Department of Biology, New York University, New York, NY 10003, USA.
Flatiron Institute, Center for Computational Biology, Simons Foundation, New York, NY 10010, USA.
Science. 2022 Dec 23;378(6626):eadd1884. doi: 10.1126/science.add1884.
The large diversity of cell types in nervous systems presents a challenge in identifying the genetic mechanisms that encode it. Here, we report that nearly 200 distinct neurons in the visual system can each be defined by unique combinations of on average 10 continuously expressed transcription factors. We show that targeted modifications of this terminal selector code induce predictable conversions of neuronal fates that appear morphologically and transcriptionally complete. Cis-regulatory analysis of open chromatin links one of these genes to an upstream patterning factor that specifies neuronal fates in stem cells. Experimentally validated network models describe the synergistic regulation of downstream effectors by terminal selectors and ecdysone signaling during brain wiring. Our results provide a generalizable framework of how specific fates are implemented in postmitotic neurons.

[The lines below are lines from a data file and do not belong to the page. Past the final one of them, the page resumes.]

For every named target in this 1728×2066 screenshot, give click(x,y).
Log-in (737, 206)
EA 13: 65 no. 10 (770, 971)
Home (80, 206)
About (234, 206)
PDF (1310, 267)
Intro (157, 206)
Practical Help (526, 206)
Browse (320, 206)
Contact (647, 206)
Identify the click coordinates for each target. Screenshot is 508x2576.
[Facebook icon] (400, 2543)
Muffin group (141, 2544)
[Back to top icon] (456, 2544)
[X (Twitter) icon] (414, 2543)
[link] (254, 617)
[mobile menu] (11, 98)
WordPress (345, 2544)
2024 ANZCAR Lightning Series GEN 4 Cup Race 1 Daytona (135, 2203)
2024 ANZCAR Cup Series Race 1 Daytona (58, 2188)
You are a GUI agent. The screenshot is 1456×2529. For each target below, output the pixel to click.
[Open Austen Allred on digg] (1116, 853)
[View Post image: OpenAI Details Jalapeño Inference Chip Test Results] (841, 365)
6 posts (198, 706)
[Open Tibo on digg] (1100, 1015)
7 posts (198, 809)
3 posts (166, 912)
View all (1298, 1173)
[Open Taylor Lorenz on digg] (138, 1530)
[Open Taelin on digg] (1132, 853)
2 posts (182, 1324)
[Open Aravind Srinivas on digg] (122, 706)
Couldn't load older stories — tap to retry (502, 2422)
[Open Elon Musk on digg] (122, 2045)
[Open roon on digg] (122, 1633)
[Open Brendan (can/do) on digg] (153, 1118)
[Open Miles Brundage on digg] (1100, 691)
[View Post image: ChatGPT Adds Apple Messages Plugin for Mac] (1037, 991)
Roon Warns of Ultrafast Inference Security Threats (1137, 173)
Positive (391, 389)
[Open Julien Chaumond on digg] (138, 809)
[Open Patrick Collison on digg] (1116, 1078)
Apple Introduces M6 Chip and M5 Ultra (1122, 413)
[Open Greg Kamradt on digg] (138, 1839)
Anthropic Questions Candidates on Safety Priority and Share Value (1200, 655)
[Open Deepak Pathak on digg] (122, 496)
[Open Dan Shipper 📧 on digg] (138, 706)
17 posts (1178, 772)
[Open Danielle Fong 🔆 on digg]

神经系统中细胞类型的多样性很大,这给确定编码它的遗传机制带来了挑战。在这里,我们报告说,视觉系统中的近 200 种不同的神经元可以通过平均 10 种连续表达的转录因子的独特组合来定义。我们表明,这种终末选择器代码的靶向修饰会诱导神经元命运的可预测转换,这些转换在形态和转录上都是完整的。开放染色质的顺式调控分析将其中一个基因与一个上游模式形成因子联系起来,该因子在干细胞中指定神经元命运。经过实验验证的网络模型描述了终末选择器和蜕皮激素信号在大脑布线过程中对下游效应物的协同调节。我们的研究结果提供了一个可推广的框架,说明了特定命运是如何在有丝分裂后神经元中实现的。